3. The pull factor for the maritime movements of Chinese crew in the non-European Pacific region was the existence of a dynamic and commercially successful Chinese network of businesses, one example being the highly profitable banana trade between Australia and Fiji. A causal factor for such transnational Pacific shift was the White Australia Policy that came with the birth of the Federation in 1901 (Kuo 2009), which made Chinese lives in Australia increasingly difficult through a process of multi-layered disempowerment. Facing this unprecedented onslaught, the factionalised Chinese newspapers in Australia became united on the social level as a chronicle of community and racial anxieties which today provide historians with a valuable source of information on the wide-ranging negative impact of institutionalised, organised and popular Australian racism on the Chinese psyche. While not abandoning Australia altogether, the Chinese diaspora nevertheless had to look outside their alienated, racialised home to build new bases of success and influence in the Pacific region such as Batavia, Fiji and Penang.
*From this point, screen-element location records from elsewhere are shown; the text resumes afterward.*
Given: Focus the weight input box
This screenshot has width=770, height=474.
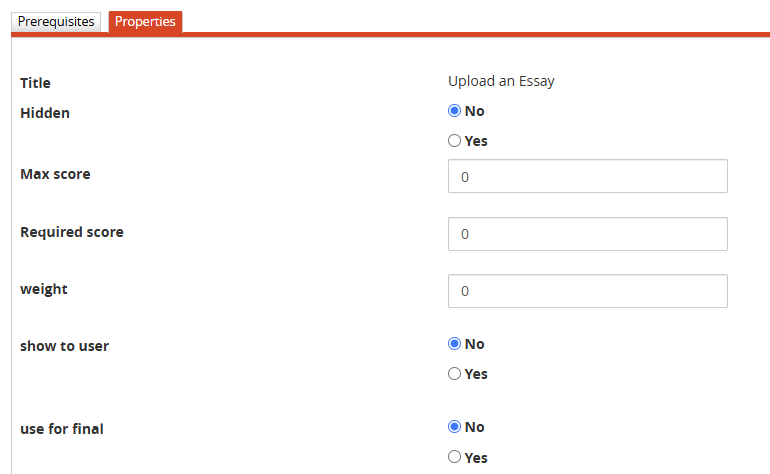Looking at the screenshot, I should coord(587,291).
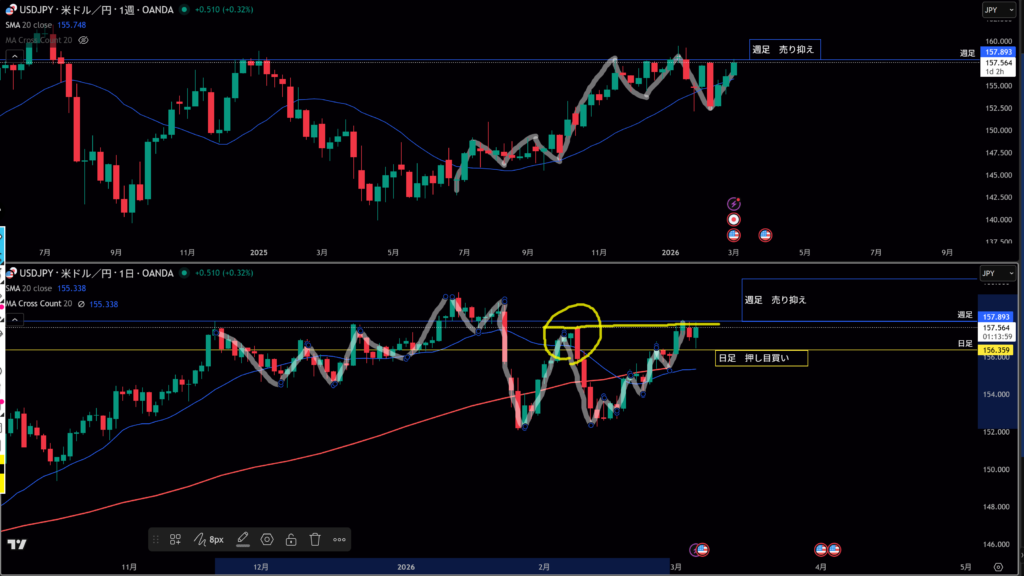Viewport: 1024px width, 576px height.
Task: Delete the selected drawing with trash icon
Action: tap(314, 539)
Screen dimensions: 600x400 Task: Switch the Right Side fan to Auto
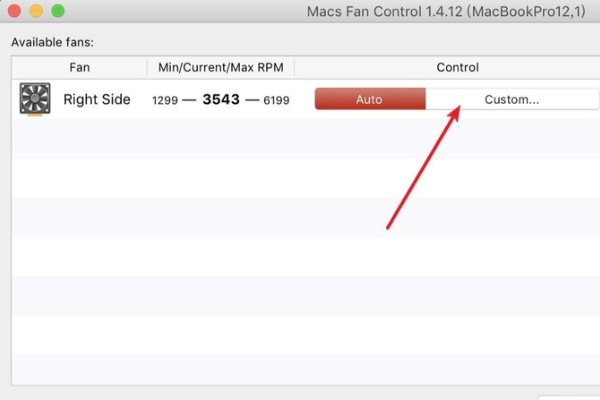[370, 100]
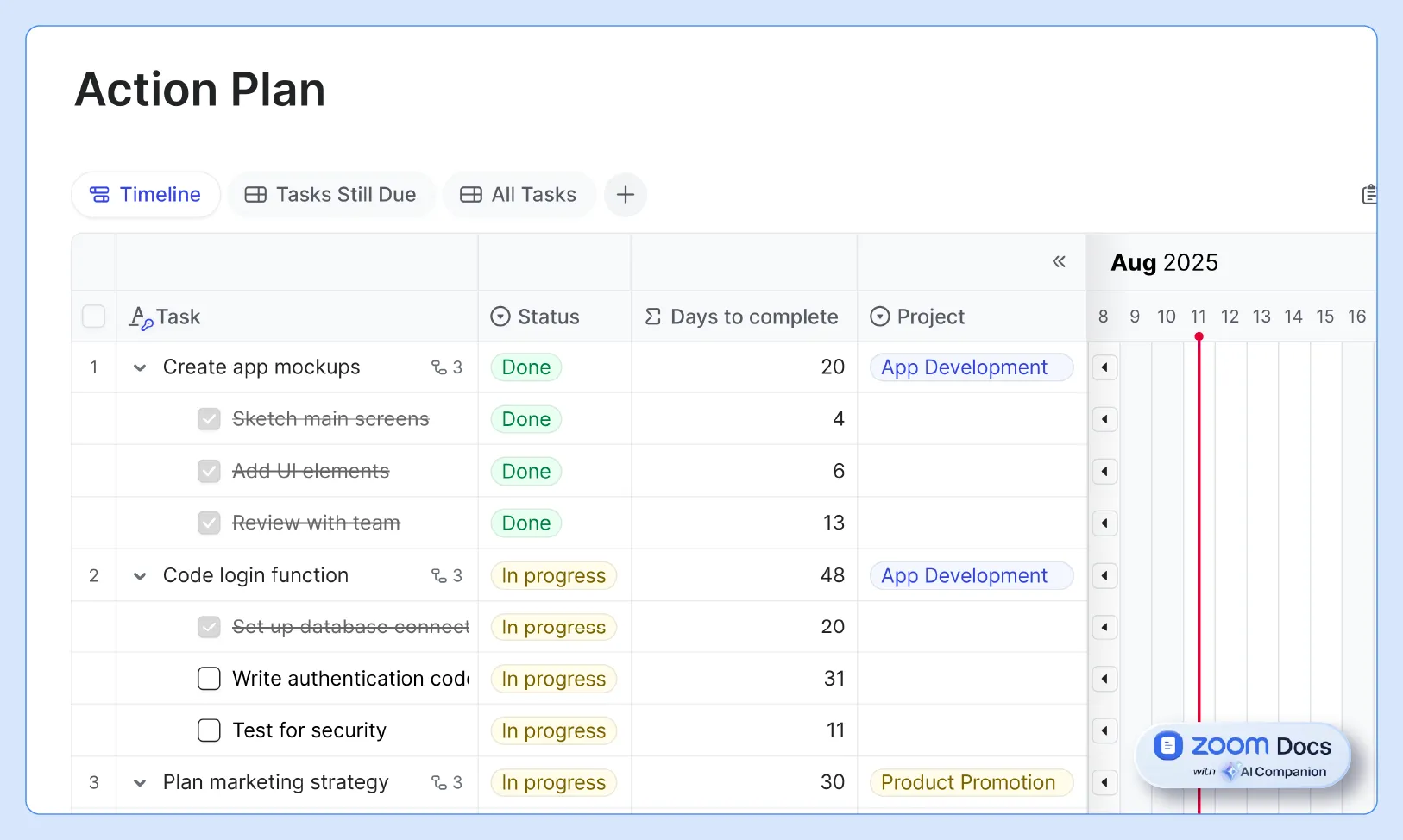This screenshot has width=1403, height=840.
Task: Click the Project column single-select icon
Action: coord(881,317)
4. Despite the serious difficulties posed by the White Australia Policy to the Chinese community when it came into effect in 1901, the commercial elite among the Chinese thrived through their successful control of the transpacific banana trade. The reach, strength and wealth of the Chinese diaspora were indeed enabled by their astute and skilful involvements in maritime networks (Kurashige, Hsu & Yaguchi, 2014, p. 183). Precisely because of this, Chinese crew and passengers would inevitably come into contact with the Western maritime quarantine systems of Australia, New Zealand, Canada and the US when there were persons (not necessarily Chinese) with quarantinable diseases or without vaccination papers on board. The anti-Asian, white supremacist immigration policies of these white settler nations that were introduced in the early 1900s meant that Chinese prosperity was heavily dependent upon the commercial success of their maritime trade as a wide variety of professions were denied them in their host societies. Given that prosperity was indeed achieved by the Chinese diaspora in this manner (see Kuo 2009), the elite in the Chinese community in a racist country such as Australia was composed of those who gained power and wealth through their access to and control of maritime connections. The sea routes enabled the survival of Chinese communities in the abovementioned countries when their national policies explicitly discriminated against them, which included systematic and institutionalised inferior treatments when the Chinese were admitted to quarantine stations. When on land in a country such as Australia, there was no escape from an unwelcoming “white power” for these Chinese, whether in society or in quarantine. We are talking about the panopticon of white power at quarantine stations, if not in society at large.

References

Kuo, Mei-fen, “The Making of a Diasporic Identity: The Case of the Sydney Chinese Commercial Elite, 1890s-1900s”, Journal of Chinese Overseas, Vol. 5 (2009), pp. 336-363.

Kurashige, Lon, Madeline Y Hsu & Yujin Yaguchi, “Introduction: Conversations on Transpacific History”, Pacific Historical Review, Vol. 83, No. 2 (2014), pp. 183-188.